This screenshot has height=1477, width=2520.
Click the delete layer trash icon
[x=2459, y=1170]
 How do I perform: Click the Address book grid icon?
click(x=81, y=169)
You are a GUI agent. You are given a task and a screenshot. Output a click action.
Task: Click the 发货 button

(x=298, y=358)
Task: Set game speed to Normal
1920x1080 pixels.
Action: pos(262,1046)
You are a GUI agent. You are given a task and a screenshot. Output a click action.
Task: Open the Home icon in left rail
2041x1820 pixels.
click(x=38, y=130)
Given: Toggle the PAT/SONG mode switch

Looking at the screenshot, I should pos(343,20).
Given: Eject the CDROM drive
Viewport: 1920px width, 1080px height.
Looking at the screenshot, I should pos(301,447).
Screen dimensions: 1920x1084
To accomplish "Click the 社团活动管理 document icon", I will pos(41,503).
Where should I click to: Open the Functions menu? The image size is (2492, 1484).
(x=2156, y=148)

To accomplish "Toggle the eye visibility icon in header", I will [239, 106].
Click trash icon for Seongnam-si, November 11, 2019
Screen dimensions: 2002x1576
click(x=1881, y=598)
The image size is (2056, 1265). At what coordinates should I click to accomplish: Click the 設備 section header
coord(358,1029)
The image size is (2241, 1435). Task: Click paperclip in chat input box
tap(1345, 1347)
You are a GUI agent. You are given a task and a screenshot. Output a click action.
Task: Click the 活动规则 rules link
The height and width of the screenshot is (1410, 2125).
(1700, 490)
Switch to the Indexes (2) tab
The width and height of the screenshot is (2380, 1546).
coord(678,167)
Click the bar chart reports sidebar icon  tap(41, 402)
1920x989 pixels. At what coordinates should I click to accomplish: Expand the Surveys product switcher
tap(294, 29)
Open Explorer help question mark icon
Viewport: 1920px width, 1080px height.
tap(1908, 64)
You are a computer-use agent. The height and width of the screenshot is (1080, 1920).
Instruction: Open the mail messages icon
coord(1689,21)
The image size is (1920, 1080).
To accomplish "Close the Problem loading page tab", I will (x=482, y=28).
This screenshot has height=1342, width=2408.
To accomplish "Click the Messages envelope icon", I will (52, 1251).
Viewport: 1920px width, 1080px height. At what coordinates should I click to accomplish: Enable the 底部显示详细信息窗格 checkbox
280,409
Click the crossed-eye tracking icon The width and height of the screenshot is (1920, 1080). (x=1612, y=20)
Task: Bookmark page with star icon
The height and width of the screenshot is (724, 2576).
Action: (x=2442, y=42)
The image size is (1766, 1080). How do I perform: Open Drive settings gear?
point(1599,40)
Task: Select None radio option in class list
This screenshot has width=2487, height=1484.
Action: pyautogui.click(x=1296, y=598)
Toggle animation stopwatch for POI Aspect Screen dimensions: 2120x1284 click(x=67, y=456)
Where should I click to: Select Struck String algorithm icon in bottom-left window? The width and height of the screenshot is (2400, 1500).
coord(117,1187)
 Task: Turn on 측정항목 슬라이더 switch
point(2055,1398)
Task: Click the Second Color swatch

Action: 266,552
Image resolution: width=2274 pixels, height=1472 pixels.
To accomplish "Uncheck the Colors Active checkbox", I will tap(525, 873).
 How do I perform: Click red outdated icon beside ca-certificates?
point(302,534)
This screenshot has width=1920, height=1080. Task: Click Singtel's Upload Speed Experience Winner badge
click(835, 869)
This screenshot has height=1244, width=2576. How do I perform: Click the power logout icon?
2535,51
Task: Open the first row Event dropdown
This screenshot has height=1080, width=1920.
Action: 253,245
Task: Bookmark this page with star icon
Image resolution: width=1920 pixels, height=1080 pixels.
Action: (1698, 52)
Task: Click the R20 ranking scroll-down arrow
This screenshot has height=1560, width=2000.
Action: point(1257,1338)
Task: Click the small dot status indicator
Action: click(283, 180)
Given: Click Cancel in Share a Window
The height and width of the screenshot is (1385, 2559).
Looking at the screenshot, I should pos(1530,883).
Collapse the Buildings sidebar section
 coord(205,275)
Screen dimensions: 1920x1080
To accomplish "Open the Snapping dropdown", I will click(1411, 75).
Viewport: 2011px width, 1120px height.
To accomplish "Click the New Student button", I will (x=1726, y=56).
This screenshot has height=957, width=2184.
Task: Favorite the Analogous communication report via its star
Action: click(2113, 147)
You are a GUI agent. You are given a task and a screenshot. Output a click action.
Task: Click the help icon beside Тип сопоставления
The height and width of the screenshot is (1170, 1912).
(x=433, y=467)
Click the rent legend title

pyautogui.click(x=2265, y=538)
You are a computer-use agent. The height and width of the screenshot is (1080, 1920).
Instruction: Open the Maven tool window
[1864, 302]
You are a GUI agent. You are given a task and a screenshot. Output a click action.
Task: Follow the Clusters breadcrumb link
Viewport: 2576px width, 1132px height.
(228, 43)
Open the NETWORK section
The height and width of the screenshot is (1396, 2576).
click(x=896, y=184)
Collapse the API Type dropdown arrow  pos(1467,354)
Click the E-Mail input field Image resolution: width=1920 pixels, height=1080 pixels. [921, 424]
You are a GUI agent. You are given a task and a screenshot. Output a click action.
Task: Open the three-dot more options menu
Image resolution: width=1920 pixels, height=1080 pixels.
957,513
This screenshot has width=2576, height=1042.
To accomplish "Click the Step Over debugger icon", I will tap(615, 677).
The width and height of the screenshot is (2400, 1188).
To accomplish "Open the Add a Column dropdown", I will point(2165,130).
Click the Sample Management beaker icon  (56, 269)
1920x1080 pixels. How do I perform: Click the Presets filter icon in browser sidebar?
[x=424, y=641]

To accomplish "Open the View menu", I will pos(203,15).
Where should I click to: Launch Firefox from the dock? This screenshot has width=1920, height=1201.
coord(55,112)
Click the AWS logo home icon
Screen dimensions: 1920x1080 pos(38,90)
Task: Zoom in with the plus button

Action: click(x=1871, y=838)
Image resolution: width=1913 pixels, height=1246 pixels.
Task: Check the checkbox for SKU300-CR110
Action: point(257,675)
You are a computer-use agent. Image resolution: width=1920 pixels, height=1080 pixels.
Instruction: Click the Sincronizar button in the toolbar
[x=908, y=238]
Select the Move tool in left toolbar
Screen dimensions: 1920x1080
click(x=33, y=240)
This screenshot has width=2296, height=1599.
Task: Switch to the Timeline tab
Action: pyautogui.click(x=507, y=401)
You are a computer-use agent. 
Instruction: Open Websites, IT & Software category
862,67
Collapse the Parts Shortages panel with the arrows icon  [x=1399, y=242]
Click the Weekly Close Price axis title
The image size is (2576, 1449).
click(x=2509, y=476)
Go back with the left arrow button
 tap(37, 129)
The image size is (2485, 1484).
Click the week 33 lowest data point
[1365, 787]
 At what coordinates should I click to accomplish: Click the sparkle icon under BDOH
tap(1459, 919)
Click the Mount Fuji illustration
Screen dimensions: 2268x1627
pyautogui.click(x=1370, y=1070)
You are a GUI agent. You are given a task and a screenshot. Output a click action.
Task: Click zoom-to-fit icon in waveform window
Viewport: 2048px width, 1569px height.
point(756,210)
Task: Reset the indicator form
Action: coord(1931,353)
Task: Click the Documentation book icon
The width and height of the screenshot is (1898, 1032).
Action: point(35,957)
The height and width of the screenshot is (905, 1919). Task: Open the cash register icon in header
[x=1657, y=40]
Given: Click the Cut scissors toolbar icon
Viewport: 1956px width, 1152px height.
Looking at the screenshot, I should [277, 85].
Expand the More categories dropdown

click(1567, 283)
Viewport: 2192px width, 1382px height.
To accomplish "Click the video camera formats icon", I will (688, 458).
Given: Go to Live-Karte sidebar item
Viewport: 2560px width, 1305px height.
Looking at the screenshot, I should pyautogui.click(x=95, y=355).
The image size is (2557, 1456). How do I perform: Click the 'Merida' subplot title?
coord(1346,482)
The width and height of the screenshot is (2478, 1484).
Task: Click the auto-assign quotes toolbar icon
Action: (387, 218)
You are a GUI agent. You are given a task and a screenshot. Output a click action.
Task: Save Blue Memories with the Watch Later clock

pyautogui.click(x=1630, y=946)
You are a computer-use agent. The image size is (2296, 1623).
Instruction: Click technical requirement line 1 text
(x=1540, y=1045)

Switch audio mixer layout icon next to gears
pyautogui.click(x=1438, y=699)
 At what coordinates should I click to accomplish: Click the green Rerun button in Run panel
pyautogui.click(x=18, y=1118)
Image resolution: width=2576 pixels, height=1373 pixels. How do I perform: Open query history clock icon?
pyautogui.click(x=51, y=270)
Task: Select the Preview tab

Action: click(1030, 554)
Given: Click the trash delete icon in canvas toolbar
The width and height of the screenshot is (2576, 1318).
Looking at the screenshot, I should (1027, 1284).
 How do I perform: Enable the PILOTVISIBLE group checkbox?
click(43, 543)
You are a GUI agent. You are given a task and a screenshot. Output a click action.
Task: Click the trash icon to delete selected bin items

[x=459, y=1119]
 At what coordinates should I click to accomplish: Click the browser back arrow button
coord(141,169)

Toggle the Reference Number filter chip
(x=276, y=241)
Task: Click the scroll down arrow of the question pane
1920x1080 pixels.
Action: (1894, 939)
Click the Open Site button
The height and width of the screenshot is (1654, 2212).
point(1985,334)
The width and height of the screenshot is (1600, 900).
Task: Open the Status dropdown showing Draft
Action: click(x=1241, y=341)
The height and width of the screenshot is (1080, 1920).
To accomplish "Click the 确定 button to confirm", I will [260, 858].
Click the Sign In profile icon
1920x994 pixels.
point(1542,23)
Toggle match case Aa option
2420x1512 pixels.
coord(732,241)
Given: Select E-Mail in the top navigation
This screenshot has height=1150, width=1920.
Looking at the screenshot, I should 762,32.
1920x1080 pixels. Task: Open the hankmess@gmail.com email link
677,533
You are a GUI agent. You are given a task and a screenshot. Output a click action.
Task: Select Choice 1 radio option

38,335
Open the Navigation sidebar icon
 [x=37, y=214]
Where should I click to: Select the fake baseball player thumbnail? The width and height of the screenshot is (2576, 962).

━━━━━━━━━━━━━━━━

Required work :: A single number is expected: how many lines in the entries contain "Close".

Output of the task :: 2